Drawing on senior leadership experience at the IRS National Office and as Am Law 100 partners, Fuller Tax Law Group understands how enforcement priorities are set, how examinations escalate, and where statutory and administrative relief can be strategically deployed. Some of these key relief strategies and positions are routinely overlooked by senior IRS personnel and private sector attorneys alike.

We are engaged as specialized counsel to collaborate with in-house tax and legal teams and existing outside advisors on discrete high-impact matters within our core service areas. This focused role strengthens our ability to provide targeted technical depth and strategic perspective while integrating seamlessly into established advisory relationships.

Fuller Tax Law Group strives to deliver an integrated employment tax risk platform that mirrors the IRS’s regulatory and audit framework across three interrelated practice areas: (1) employee noncash fringe benefits, (2) worker classification and contingent workforce compliance, and (3) federal payroll tax compliance. Our three core service areas, in turn, are supported by a coordinated audit defense that pursues targeted relief strategies when issues arise. These disciplines rarely operate in isolation — scrutiny in one frequently creates exposure in another.

Most tax disciplines concentrate primarily on entity-level tax consequences. In these three practice areas, the financial, reputational, and governance impact on executives and the broader workforce can be as significant as—or greater than—the impact on the business itself. IRS examinations in these interrelated areas often implicate these multiple stakeholders—placing a premium on heightened coordination and thoughtful planning. We strive to align strategic planning, compliance, and controversy management into a unified approach that can help anticipate risk, leverage available relief, and reduce unnecessary tax exposure.

Employee & Executive Fringe Benefits

Fuller Tax Law Group partners with senior tax, legal, and HR leadership to design and implement compliant, tax-efficient noncash benefit structures across executive and workforce populations. Our approach seeks to align with workforce strategy, reinforce talent retention objectives, and satisfy regulatory requirements while preserving operational flexibility.
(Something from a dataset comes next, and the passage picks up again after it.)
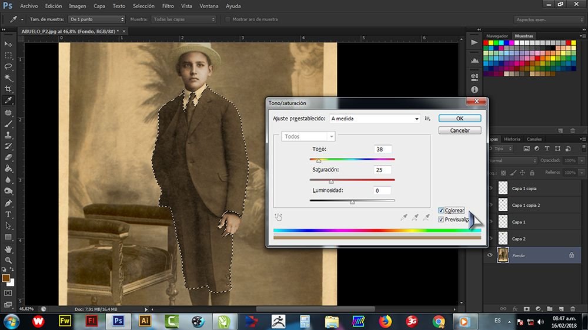Screen dimensions: 588x330
Task: Pick the Hand tool
Action: coord(8,249)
Our work encompasses accountable plans, employee discounts, de minimis fringes, executive benefits (including security arrangements, spousal travel, and personal use of corporate aircraft), educational and adoption assistance programs, supplemental unemployment benefit plans, wage recharacterization strategies, disaster relief programs, and other noncash employee fringe benefits frequently examined as part of broader IRS employment tax audits. In the area of executive security arrangements, we work closely with both your tax team and your third-party security providers to ensure the required security studies appropriately reflect genuine security needs while also conforming to the associated tax considerations. The primary objective of these studies and their required periodic reviews must remain the protection of senior executives; tax considerations should support—not distort—that mission. [Use twice?]
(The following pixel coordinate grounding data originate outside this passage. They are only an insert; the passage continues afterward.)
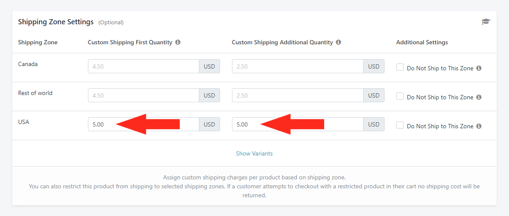Viewport: 509px width, 216px height.
Task: Expand the Show Variants link
Action: (254, 153)
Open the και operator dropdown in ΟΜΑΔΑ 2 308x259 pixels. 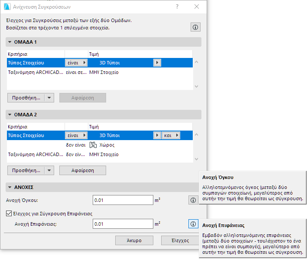tap(171, 135)
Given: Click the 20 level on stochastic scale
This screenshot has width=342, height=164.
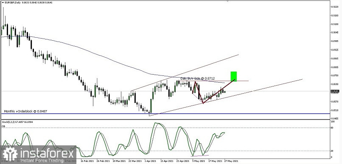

Fuller Tax Law Group works to optimize tax efficiency while preserving competitive benefit offerings that support retention and workforce stability. Recently, we assisted a multinational employer in redesigning one of its most valued employee fringe benefit programs serving more than 25,000 employees. The objective of this C-suite initiative was to enhance the benefit offering while significantly strengthening its compliance framework.

We strive to align technical tax compliance with HR strategy to achieve and maintain competitive offerings while minimizing payroll tax exposure.

Worker Classification & Contingent Workforce Compliance

Fuller Tax Law Group counsels employers on structuring and defending contingent workforce models in an IRS enforcement environment where full-rate federal reclassification assessments can exceed 30% of the total payments made to those affected workers. Through proactive planning and strategic use of available relief provisions, federal payroll tax reclassification exposure can often be materially reduced—or, in appropriate cases, eliminated altogether depending on specific facts and circumstances.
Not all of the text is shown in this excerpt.